### Try it
Copy out each line of the material that includes the word "node".
Data for processing Block Start
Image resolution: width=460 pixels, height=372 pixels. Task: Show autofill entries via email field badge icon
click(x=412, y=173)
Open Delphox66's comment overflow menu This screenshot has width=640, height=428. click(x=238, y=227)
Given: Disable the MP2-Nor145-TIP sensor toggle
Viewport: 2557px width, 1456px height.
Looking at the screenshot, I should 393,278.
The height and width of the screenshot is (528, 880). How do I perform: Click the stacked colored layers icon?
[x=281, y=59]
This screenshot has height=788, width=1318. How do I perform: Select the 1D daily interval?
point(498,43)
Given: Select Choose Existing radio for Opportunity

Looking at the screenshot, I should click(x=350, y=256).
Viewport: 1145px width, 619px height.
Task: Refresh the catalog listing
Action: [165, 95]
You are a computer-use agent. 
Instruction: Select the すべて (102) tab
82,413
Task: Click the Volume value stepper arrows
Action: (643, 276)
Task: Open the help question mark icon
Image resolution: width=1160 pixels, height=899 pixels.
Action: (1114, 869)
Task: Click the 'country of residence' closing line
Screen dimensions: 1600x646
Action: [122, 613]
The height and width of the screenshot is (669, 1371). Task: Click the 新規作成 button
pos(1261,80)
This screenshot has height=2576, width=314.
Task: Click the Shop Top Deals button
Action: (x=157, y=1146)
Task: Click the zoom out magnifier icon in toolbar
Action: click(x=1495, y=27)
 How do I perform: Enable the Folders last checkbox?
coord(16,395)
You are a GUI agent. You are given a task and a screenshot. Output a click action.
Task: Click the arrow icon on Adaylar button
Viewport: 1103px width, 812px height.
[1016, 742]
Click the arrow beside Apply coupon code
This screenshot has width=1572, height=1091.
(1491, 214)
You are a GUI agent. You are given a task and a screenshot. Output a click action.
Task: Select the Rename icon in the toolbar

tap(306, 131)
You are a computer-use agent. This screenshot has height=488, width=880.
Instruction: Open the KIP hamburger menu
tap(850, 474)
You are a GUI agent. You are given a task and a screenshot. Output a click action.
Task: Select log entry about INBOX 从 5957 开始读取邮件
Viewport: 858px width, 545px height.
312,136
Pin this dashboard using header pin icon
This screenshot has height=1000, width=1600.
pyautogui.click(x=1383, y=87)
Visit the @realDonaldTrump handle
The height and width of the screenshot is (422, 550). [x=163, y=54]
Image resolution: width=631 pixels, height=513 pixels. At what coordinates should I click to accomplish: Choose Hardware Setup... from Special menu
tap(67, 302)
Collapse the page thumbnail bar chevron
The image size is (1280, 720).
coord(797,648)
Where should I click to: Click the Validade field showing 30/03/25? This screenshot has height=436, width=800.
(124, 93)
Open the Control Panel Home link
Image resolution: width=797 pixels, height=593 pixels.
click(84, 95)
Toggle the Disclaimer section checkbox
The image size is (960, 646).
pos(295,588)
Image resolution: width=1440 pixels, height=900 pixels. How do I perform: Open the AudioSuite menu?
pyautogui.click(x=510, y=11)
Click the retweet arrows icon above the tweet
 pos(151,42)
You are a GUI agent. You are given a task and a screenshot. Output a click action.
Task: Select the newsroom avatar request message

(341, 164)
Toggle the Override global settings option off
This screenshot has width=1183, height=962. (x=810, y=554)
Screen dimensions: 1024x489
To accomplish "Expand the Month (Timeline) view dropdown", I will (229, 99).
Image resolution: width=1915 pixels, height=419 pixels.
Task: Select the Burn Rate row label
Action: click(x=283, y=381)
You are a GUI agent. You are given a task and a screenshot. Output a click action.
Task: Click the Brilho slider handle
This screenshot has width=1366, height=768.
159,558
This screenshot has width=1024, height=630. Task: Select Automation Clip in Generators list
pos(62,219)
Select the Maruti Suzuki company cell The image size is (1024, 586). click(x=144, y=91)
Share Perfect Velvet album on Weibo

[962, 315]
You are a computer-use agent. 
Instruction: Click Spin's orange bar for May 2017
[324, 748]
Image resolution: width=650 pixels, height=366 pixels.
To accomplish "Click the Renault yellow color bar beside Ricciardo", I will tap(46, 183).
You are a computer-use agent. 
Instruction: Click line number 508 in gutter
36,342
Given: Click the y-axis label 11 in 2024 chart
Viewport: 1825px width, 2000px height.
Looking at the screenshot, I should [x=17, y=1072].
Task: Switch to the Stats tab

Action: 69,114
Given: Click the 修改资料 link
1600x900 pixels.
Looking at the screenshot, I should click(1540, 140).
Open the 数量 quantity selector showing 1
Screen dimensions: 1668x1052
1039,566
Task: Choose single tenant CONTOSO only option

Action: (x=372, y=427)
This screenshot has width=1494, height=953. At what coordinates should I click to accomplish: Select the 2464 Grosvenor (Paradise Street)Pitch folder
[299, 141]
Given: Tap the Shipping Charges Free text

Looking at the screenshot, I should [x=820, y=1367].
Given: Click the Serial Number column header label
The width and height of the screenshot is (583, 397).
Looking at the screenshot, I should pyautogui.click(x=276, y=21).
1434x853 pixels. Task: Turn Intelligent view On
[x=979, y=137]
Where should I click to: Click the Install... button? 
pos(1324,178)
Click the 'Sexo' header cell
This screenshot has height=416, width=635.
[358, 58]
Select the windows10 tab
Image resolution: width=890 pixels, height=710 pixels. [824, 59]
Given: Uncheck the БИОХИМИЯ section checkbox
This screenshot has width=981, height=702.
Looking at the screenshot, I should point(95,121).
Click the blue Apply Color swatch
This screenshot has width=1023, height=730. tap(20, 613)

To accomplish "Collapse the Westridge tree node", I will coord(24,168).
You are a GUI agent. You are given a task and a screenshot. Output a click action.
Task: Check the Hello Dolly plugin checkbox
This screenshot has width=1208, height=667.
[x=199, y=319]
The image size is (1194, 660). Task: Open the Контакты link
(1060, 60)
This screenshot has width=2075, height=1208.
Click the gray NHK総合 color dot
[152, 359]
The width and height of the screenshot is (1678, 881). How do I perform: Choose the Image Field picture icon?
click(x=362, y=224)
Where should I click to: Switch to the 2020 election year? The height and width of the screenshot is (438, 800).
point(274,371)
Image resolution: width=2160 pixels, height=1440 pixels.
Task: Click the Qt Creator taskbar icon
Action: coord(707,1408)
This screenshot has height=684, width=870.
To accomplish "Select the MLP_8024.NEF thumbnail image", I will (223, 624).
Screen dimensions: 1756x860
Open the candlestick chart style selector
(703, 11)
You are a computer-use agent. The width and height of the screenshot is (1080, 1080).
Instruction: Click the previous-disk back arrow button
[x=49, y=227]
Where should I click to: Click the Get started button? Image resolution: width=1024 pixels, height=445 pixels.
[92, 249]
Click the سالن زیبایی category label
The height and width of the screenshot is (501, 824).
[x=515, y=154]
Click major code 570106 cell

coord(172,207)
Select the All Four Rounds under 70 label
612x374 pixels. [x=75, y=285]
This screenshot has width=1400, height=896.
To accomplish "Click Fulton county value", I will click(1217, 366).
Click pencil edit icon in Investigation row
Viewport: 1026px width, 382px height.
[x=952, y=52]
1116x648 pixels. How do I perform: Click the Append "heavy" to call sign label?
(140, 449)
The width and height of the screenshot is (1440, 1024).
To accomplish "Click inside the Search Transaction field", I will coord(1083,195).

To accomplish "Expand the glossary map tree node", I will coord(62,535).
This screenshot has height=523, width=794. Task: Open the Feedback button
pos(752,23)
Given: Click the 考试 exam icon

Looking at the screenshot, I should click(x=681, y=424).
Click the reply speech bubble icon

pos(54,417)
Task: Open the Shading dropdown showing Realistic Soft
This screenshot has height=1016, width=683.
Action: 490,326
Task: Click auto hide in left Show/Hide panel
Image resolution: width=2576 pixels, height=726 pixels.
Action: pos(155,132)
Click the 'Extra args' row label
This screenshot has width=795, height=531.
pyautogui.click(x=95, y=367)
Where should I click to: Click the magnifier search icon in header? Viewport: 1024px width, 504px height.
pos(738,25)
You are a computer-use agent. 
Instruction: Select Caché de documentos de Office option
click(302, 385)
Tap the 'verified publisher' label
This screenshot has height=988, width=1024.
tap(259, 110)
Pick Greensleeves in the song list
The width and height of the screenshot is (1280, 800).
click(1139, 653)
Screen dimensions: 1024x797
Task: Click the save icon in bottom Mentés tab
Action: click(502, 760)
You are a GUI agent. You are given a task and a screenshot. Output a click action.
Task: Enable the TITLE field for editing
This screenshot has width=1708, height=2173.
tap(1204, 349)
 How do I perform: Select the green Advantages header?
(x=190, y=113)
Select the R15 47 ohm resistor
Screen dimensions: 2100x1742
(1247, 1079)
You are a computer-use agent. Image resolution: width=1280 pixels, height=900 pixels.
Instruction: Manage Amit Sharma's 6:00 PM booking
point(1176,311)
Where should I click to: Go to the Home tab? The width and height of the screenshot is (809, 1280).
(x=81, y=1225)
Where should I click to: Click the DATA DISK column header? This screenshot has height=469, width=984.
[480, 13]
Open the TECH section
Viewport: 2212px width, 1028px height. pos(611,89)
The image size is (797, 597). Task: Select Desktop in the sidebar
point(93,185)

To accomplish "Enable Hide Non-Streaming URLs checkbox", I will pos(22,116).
Data for processing Block End
### Output of the task
To accomplish "Collapse the Westridge tree node", I will coord(24,168).
To accomplish "Expand the glossary map tree node", I will coord(62,535).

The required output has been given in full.